BOSTON (WBZ-AM) -- Each month, “WBZ Cares” highlights a worthy non-profit organization and tells the story of what that organization does for the community. This month WBZ is profiling The Arthritis Foundation of Massachusetts whose mission is to improve lives through leadership in the prevention, control and cure of arthritis and related diseases.
Thousands of kids in Massachusetts are living with juvenile arthritis. It’s a diagnosis that can turn life upside-down for those children and their families. But Senior Development Director Andrea Savisky says the Arthritis Foundation has a number of programs in place to help ease the burden.
“We have Parent Night so parents can get together and talk about what’s going on with their kids. It gives them somebody to talk to that knows what they’re going through. And we have family days where the parents get together, but with their children so that their children can interact with children who have arthritis. Siblings can actually meet each other and talk about what is happening in their family. We have teen days. There’s a lot of challenges with teenagers, never mind children that have to manage a chronic illness,” Savisky said.
Savisky and President Erica D’Agostino are both raving about the foundation’s J.A. Summer Camps, held nationwide. The camps are among the most popular programs for kids and the Foundation pays the way for those children.
“We have four of them in the North East. We provide camperships to all who apply. We’ve been really fortunate. We do a great job. We work really hard with fundraising so that we can provide camperships,” D’Agostino commented.
Savisky went on to say, “They’re staffed with medical professionals because these kids, the majority of them, need injections or infusions almost every day. But these kids can participate in all kids of kinds of activities without feeling different. They’re all the same there.”
Melissa Newell of Woburn and her family have been dealing first hand with juvenile arthritis. Her seven-year-old son, Bradley, was diagnosed with a form of Rheumatoid Arthritis when he was five. The disease is now under control through medications. Newell says the Arthritis Foundation has been invaluable for her family.

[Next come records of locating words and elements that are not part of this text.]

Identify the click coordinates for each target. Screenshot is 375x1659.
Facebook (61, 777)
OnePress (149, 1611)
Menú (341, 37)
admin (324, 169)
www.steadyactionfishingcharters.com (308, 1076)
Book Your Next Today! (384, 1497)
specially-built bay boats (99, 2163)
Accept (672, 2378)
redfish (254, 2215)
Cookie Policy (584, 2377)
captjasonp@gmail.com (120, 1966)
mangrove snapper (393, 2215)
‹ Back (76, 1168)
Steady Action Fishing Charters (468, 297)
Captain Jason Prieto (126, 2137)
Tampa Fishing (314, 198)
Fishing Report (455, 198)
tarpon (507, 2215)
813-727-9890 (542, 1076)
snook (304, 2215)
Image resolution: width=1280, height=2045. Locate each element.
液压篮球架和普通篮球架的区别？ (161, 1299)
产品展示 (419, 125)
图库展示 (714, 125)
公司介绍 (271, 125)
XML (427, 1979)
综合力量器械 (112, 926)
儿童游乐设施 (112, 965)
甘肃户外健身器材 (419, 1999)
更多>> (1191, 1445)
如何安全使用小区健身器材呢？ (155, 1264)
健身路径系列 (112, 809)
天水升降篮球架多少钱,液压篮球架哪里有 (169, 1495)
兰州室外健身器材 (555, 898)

“Being hooked up with the Arthritis Foundation gave us a purpose. It helped bring awareness to our families and all of our colleagues so then we don’t feel so alone dealing with this all. And so my involvement with them has been really important. And then they host juvenile arthritis events, so he sees other kids with it, because last year he started feeling a little weird about telling people about it and so I think that has helped him be proud of coping with it and what he has gone through,” Newell said.
I asked Bradley [Newell] how he feels about the Arthritis Foundation and he said, “It’s cool.”